REKLAMA
Cześć,
jakiś czas temu zdecydowałem się na zakup używanego auta do 8000 zł. Moje jedyne wymagania to niskie spalanie oraz niewielki rozmiar auta - typowe kryteria dla autka do miasta
Po szybkim przejrzeniu poradników oraz przepytaniu znajomych o porady zorientowałem się, że najlepszym wyborem mogłaby być Toyota Aygo (lub Peugeot 107, Citroen C1) z benzynowym silnikiem 1.0 (chciałbym jak najmniej wydać na ubezpieczenie). Niestety, w mojej okolicy ciężko o takie autko poniżej 8000 zł, a jeśli już są to z różnymi dziwnymi wadami, przebiebiem ponad 300 000 km lub słabym wyposażeniem (brak klimatyzacji).
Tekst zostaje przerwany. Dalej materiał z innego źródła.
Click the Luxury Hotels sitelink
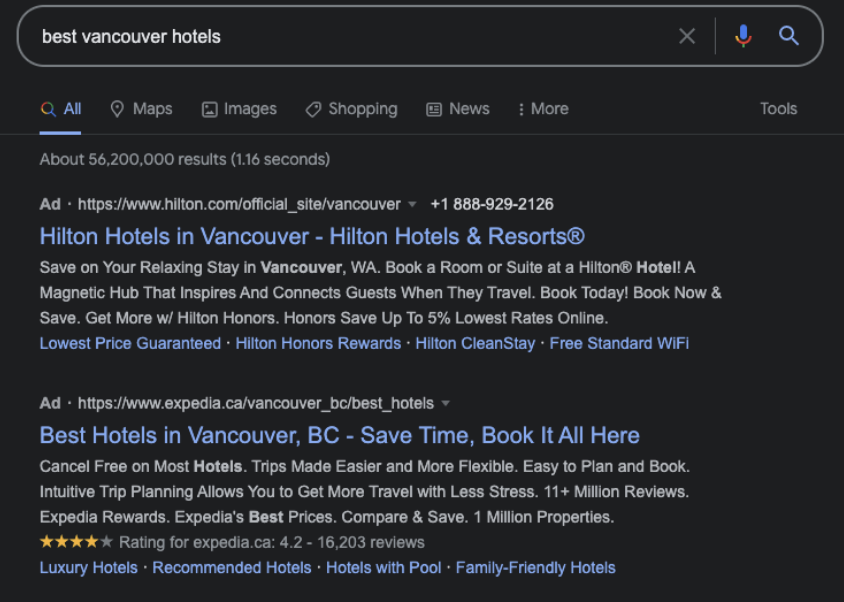 [x=89, y=568]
Stąd też, chciałem zapytać się o poradę: czy znajdę jakieś lepsze modele aut w tym zakresie cenowym? Słyszałem że Corsa C z silnikiem 1.2 to też w miarę okej wybór, tak samo Clio 2. Niemniej zachęcają mnie wszechobecnie pozytywne opinie o trojaczkach z Kolina, więc intuicja mi podpowiada, że najrozsądniej byłoby zaoszczędzić jeszcze jakoś 2 tysiące złotych i kupić jakiś pewniejszy egzemplarz. Myślicie, że moje pozytywne nastawienie do aut na konstrukcji Aygo jest nieuzasadnione? Czy może faktycznie są tańsze alternatywy, równie pewne i bezawaryjne jak Aygo.